The run-up in commodities prices has been a long one. And it shows no signs of abating.
As a Money Morning reader, you know that we predicted this run-up. Back in October 2007, for instance, we told readers to buy gold - when it was trading at $770 an ounce. Those of you who followed our advice have done quite well.
But now it's time to make a new prediction.
The run-up in commodities prices isn't going to end. But it is going to change.
You see, commodities are going to break into two distinct groups: Traditional inflation hedges, such as gold, and big industrial commodities, such as coal.
Going forward, the industrial path will be the one that investors will want to travel for maximum profit. Here's the No. 1 way to play what we're calling "the commodities boom of 2011."
The Lowdown on the Commodities Run-Up
With commodities such as silver and gold, the prices are based on speculative demand. During the current run-up, loose global monetary conditions and the fear of inflation have served as the catalyst for record prices. For the last two years, governments around the world have used monetary policy as a tool to prop up their economies after the financial crash. That has pushed up gold and silver prices: The increase in the yellow metal has been moderate, albeit steady, while silver has doubled in the last 18 months.
However, interest rates are now rising in many countries, as central banks work to head off inflationary pressures.
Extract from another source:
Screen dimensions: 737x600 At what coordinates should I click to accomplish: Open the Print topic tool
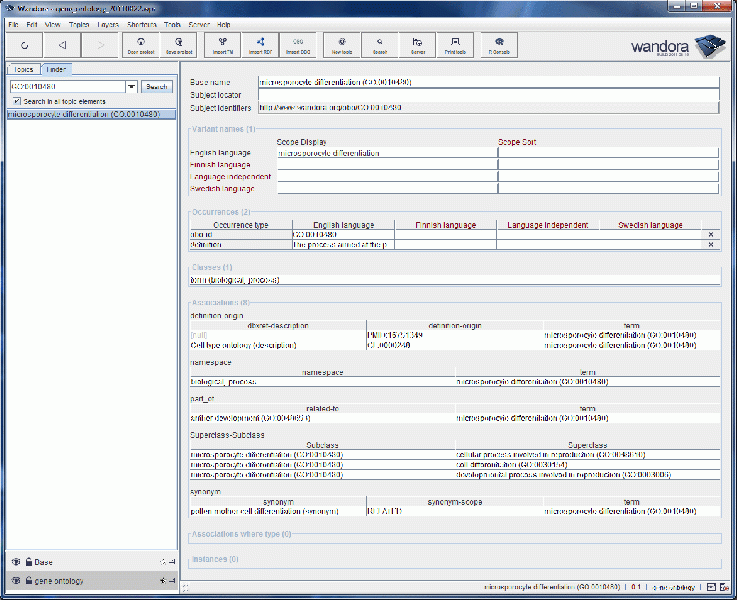454,44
In both Britain and the Eurozone, interest-rate increases are quite close - in Britain, where inflation has already appeared there at the 4% - 5% level, and in the Eurozone, because the managers of the European Central Bank (ECB) are monetarily quite conservative.
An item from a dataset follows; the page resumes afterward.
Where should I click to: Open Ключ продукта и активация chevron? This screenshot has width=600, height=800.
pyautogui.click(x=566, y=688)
It is already fairly unlikely that U.S. Federal Reserve Chairman Ben S. Bernanke will succeed in imposing another period of "quantitative easing" - involving large-scale purchases of U.S. Treasury bonds - after the current "QE" program expires in June.
By the fourth quarter, inflation stemming from the world's rising commodity prices may penetrate the notoriously insensitive price reports from the U.S. Bureau of Labor Statistics (BLS). If that happens, Bernanke & Co. may be forced to start increasing interest rates by the end of this year - although the Fed chairman will no doubt do his best to delay and limit the process, as he and predecessor Alan Greenspan did from 2004 - 06.
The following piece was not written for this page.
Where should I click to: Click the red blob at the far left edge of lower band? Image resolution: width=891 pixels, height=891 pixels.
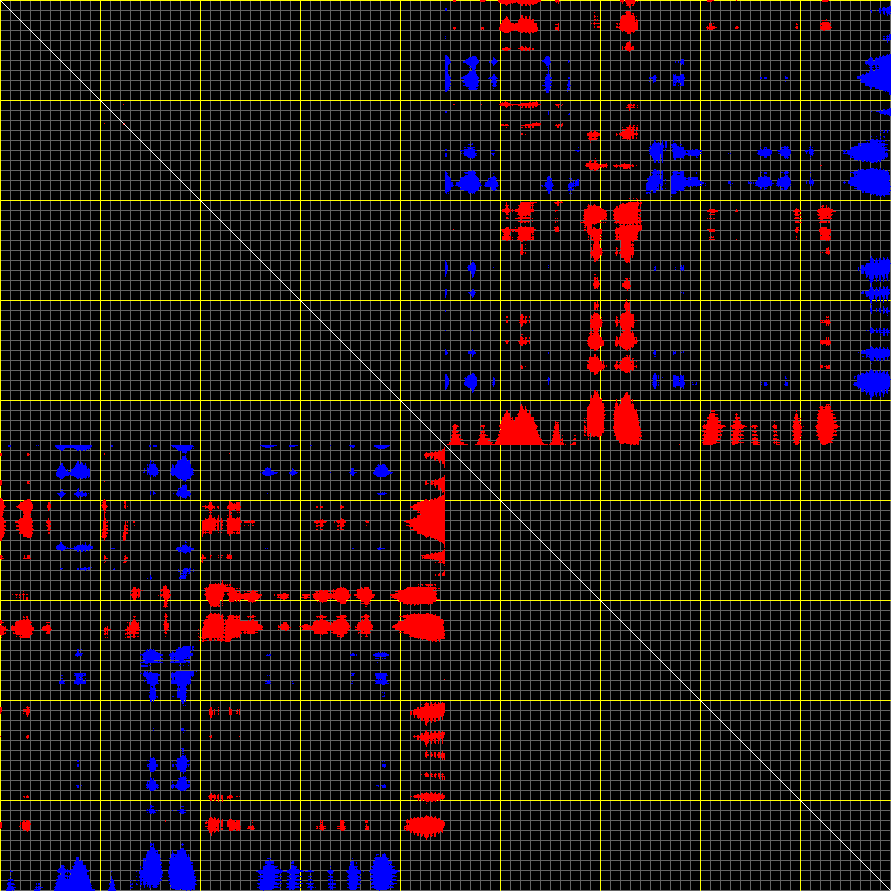pos(22,628)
With monetary policy gradually getting tighter - and trillions of fewer dollars in liquidity sloshing around the global economy - the upward pressure on gold and silver prices will decrease, although those won't disappear immediately.
At the other end of the commodities spectrum - in food commodities and bulky commodities such as iron ore - the trajectory will be different. With this group of commodities, the primary upward catalyst won't be global monetary policy; it will be the rapid growth in emerging-market economies.
Emerging-market consumers, whose incomes are rapidly growing, are nevertheless poorer than Western consumers and do not have the basic goods that are associated with modern affluence. Hence, those newly minted middle-class consumers are now buying modern apartments, automobiles, kitchen appliances and a host of other items that, unlike electronic gadgetry, require large amounts of such basic materials as iron and steel to manufacture.
Since demand for basic industrial commodities is driven by emerging-market consumers - and not by monetary policy - there is relatively little speculative activity in coal or iron ore. Instead, the demand is industrial in nature.
This is an important distinction for prospective investors. You see, price increases driven by industrial demand are likely to persist longer than those that were speculative in nature, particularly since it's not at all likely that modest interest-rate increases will kill off the growth that we're seeing in emerging-market economies.